Cairo: you can get up to 16MBPS for $90 p.m , mine is 4MBPS and I pay $50 p.m
Dubai: i have 8MBPS for $60 p.m

----------

Dave A (21-Mar-10)

----------


## Dave A

And that would be "as much as you can eat" deals? (As in - there isn't a monthly usage limit)

----------


## MarkH

> And that would be "as much as you can eat" deals? (As in - there isn't a monthly usage limit)


yes. but i'm sure i don't look like an alien here.. there are faster packages with unlimited bandwidth for cheaper prices (plus minus) are all over the place in Europe, America and the Middle East (these are the places I can talk about).. and ISPs are working all over the world to speed up the internet (e.g.

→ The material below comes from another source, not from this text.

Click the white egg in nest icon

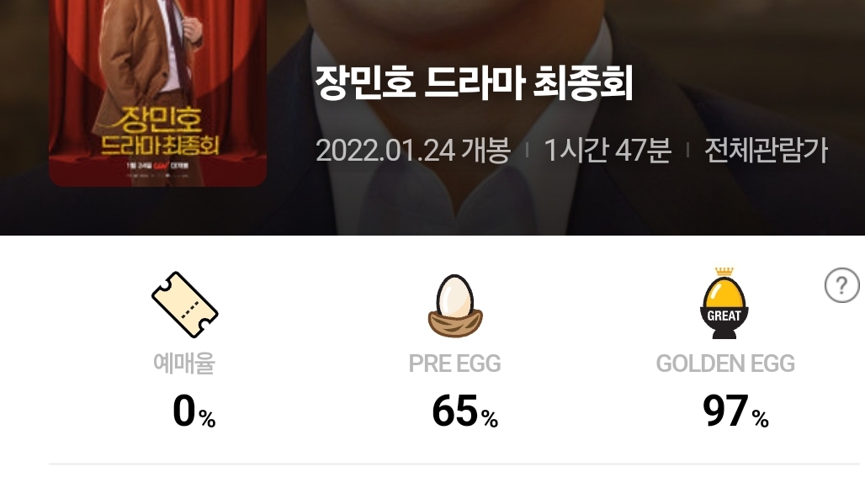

Turkey is working on providing mobile phone users with 42MBPS connections, and US is considering offering 1GBPS connection for home users).. this is very similar in the revolutions in improving processing power, expanding memory, increasing storage, etc... this is why I do believe that cloud computing is the way to go SOON, of course people's ability to digest root changes varies, but that doesn't change the obvious facts/advantages of moving forward..

----------


## Dave A

Mark - up there in North Africa you're still way ahead of us in terms of both speed and pricing.

----------


## twinscythe12332

One of the questions you want to ask yourself when deciding to go onto a cloud is : is it really safe? storing a years-worth of financial data on the web is something you really have to look at versus keeping it on a local server. What happens if it gets hacked? A web hosting company is more likely to be attacked than a random server in the middle of nowhere. the same can be said for a cloud service company.

as for costs, well... that's an interesting point. it is true that you gain access to a server for cheaper, and that the hardware would be upgraded constantly... but at the end of the day, the only thing that is yours is the data... on someone else's hardware... in some remote location that you could never dream of reaching if something goes wrong...

----------


## MarkH

> One of the questions you want to ask yourself when deciding to go onto a cloud is : is it really safe? storing a years-worth of financial data on the web is something you really have to look at versus keeping it on a local server. What happens if it gets hacked? A web hosting company is more likely to be attacked than a random server in the middle of nowhere. the same can be said for a cloud service company.
> 
> as for costs, well... that's an interesting point. it is true that you gain access to a server for cheaper, and that the hardware would be upgraded constantly... but at the end of the day, the only thing that is yours is the data... on someone else's hardware... in some remote location that you could never dream of reaching if something goes wrong...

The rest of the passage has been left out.